### [What is expected]
In the data below, swap "display name" for "username" in the stretch from the line containing "You are a computer-use agent. Image" through the line containing "coord(54,16)", and return only those lines with nothing else changed and the pictures left out.

··· Source material

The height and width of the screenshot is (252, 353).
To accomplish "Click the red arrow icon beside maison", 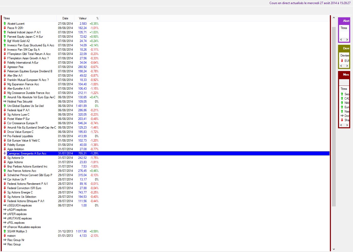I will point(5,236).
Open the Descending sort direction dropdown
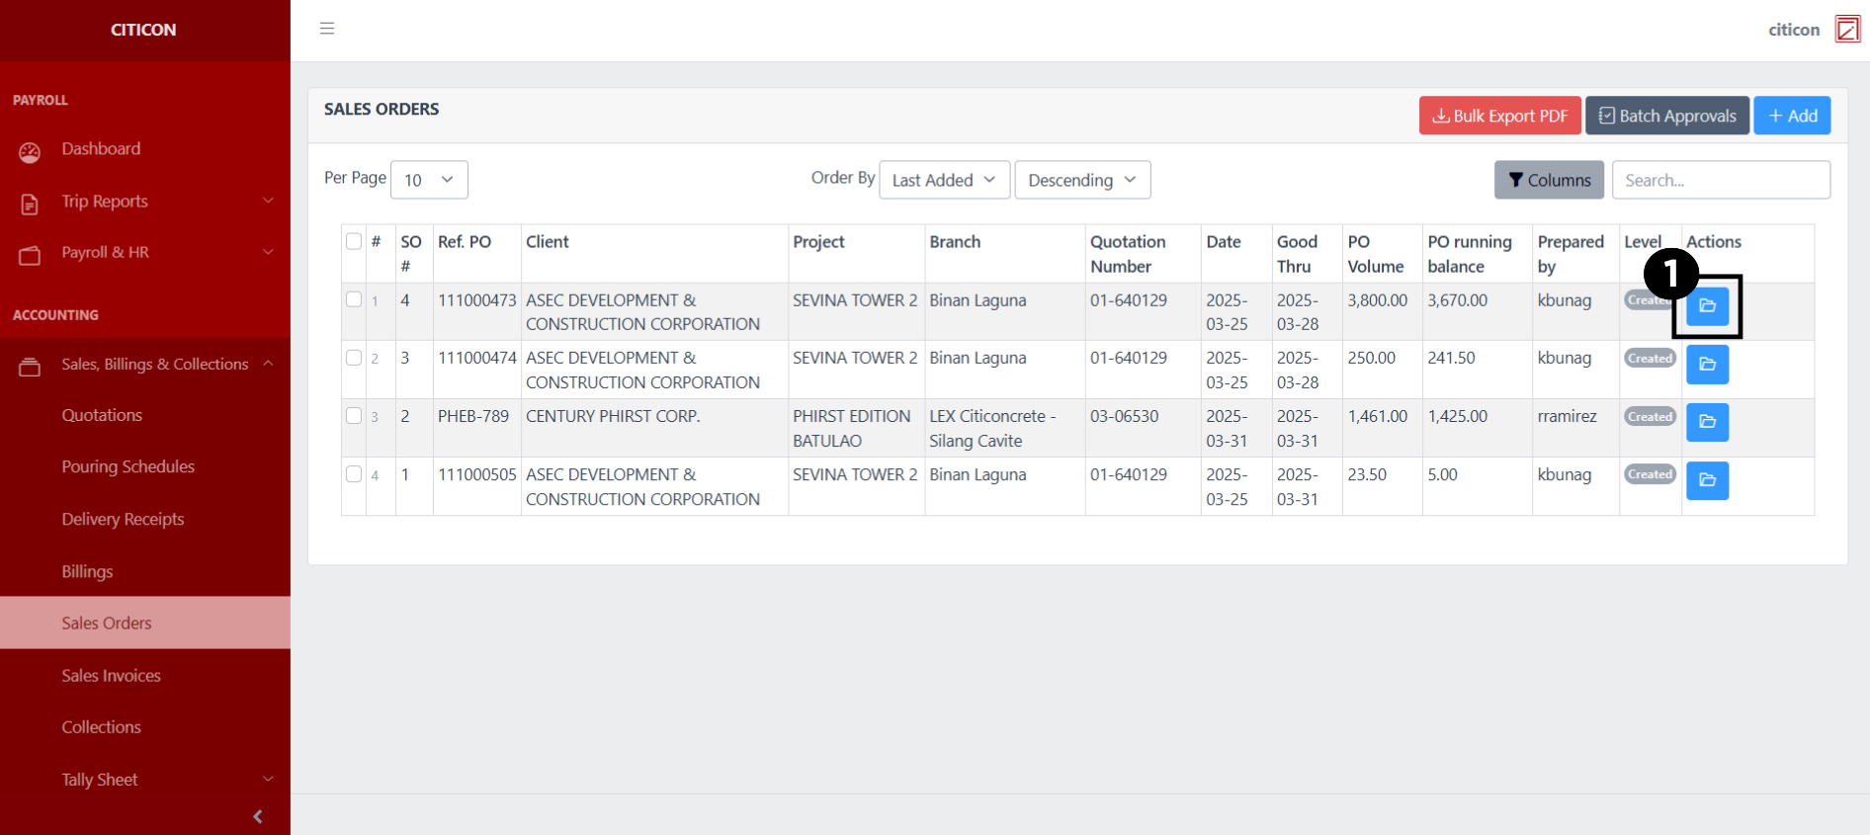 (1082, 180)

······
··· Source material

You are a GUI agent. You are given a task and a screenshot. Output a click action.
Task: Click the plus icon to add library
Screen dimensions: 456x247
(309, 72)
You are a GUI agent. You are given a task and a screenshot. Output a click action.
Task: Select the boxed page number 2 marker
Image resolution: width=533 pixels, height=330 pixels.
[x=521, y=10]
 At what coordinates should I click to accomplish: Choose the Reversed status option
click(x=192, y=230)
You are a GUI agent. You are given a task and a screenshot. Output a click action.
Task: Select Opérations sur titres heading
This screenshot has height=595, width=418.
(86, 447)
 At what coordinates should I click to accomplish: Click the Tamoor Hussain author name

······
··· Source material

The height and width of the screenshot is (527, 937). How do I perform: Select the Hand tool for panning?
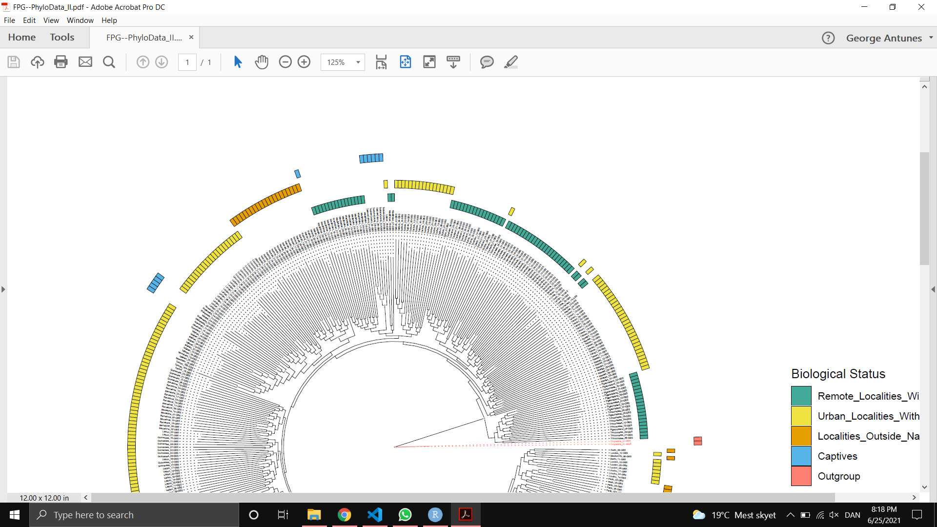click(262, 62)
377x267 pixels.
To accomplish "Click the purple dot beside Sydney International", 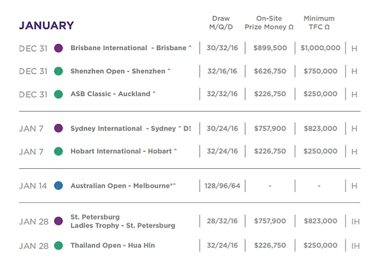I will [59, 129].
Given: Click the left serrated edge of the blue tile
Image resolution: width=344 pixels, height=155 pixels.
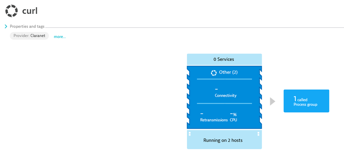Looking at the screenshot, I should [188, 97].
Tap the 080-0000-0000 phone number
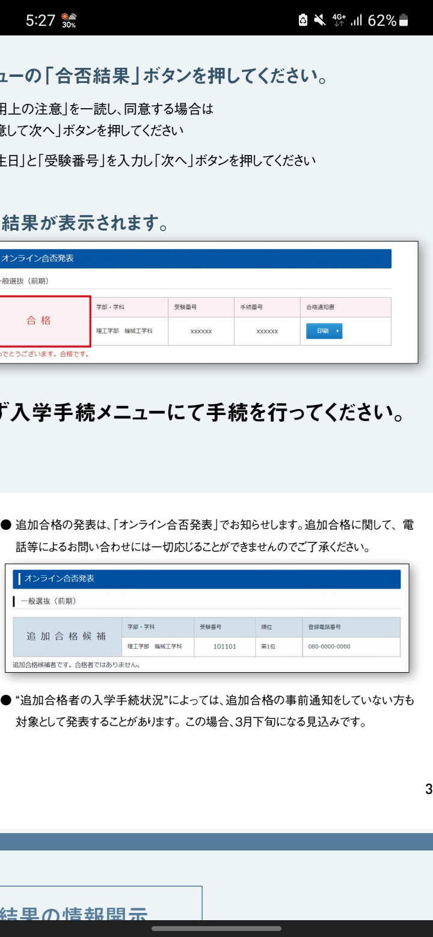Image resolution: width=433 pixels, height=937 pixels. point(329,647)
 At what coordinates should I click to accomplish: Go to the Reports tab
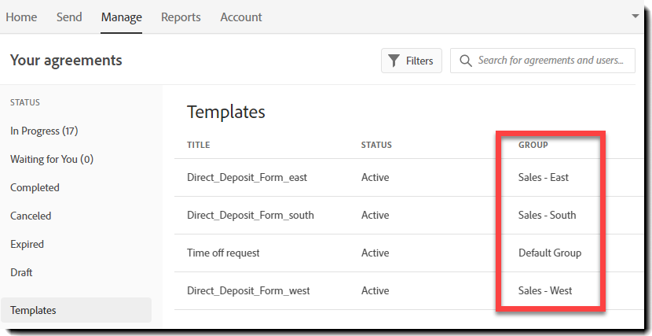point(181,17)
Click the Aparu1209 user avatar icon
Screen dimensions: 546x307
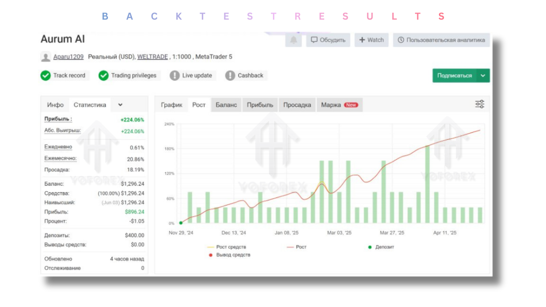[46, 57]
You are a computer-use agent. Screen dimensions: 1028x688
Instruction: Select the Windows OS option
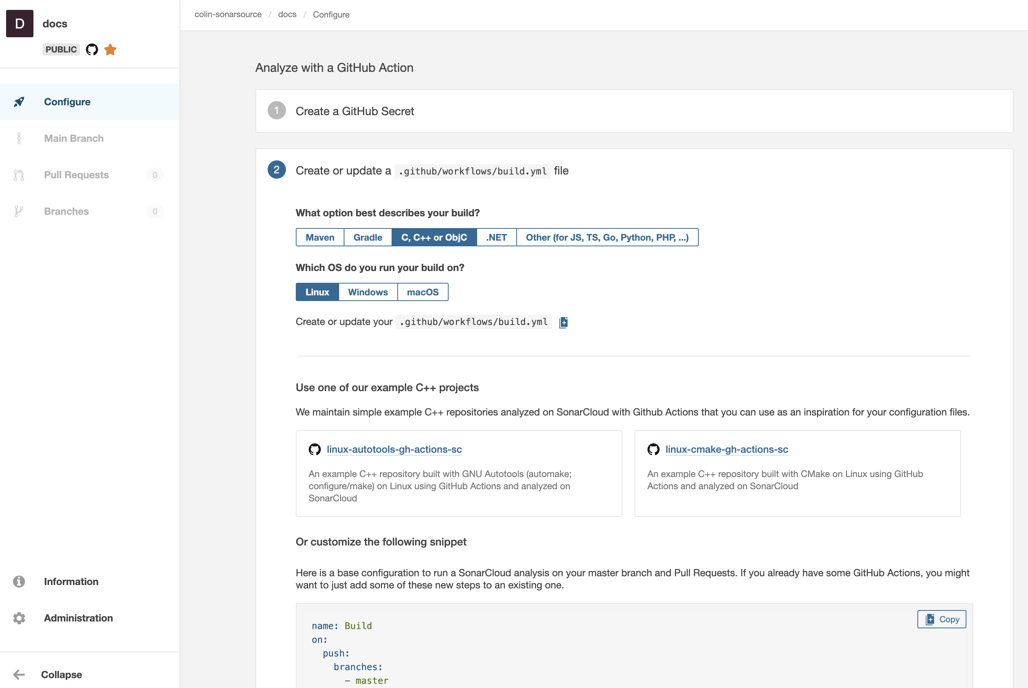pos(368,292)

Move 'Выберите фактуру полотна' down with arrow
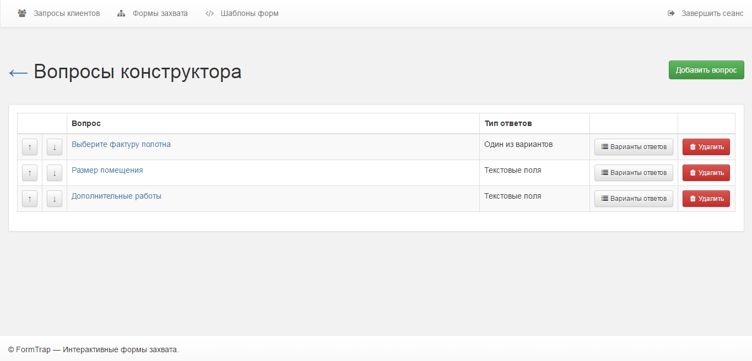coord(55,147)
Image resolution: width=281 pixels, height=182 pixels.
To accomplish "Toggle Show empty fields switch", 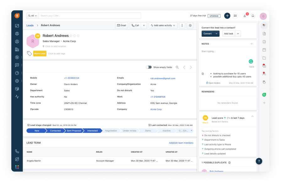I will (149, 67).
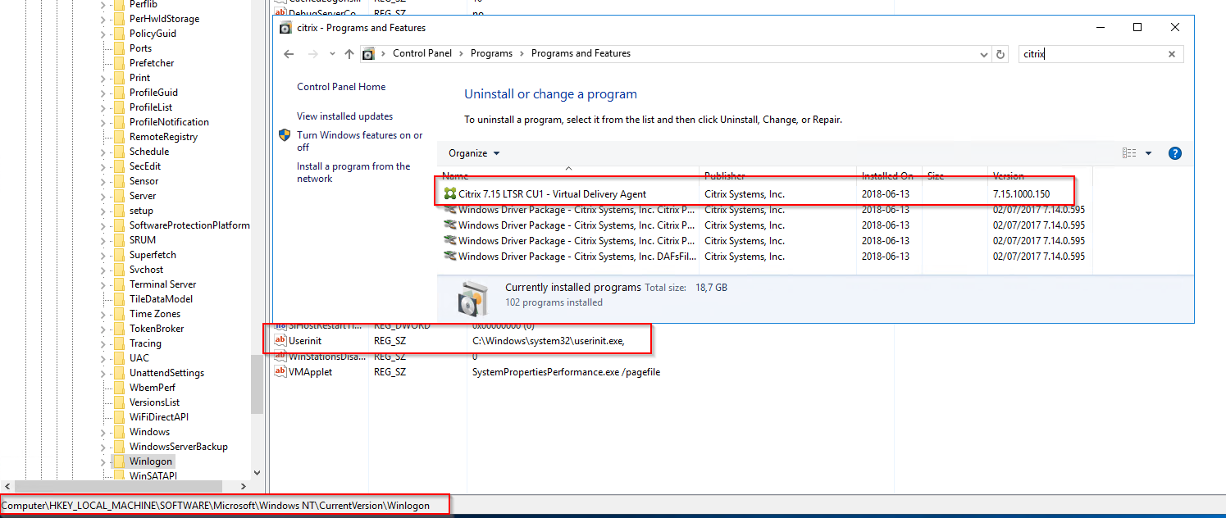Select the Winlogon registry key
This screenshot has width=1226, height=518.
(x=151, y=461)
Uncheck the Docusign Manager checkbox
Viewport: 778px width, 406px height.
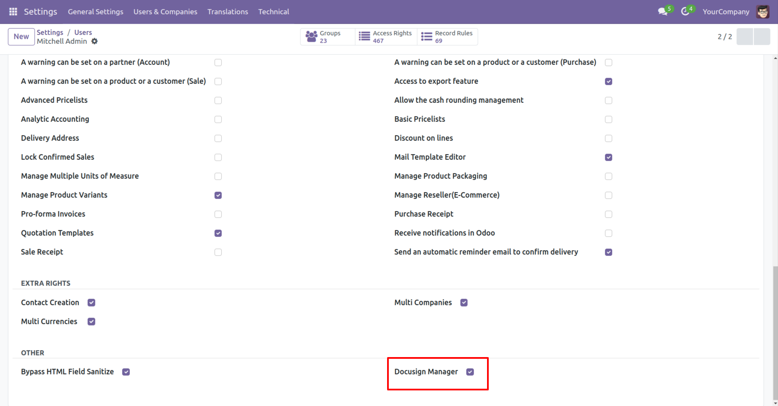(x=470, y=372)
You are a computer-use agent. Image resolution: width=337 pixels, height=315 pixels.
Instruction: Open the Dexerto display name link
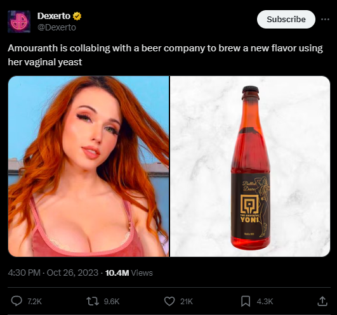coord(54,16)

······

### [Reply to the task]
You are a computer-use agent. Image resolution: width=337 pixels, height=315 pixels.
Instruction: Open the Dexerto username link
coord(54,16)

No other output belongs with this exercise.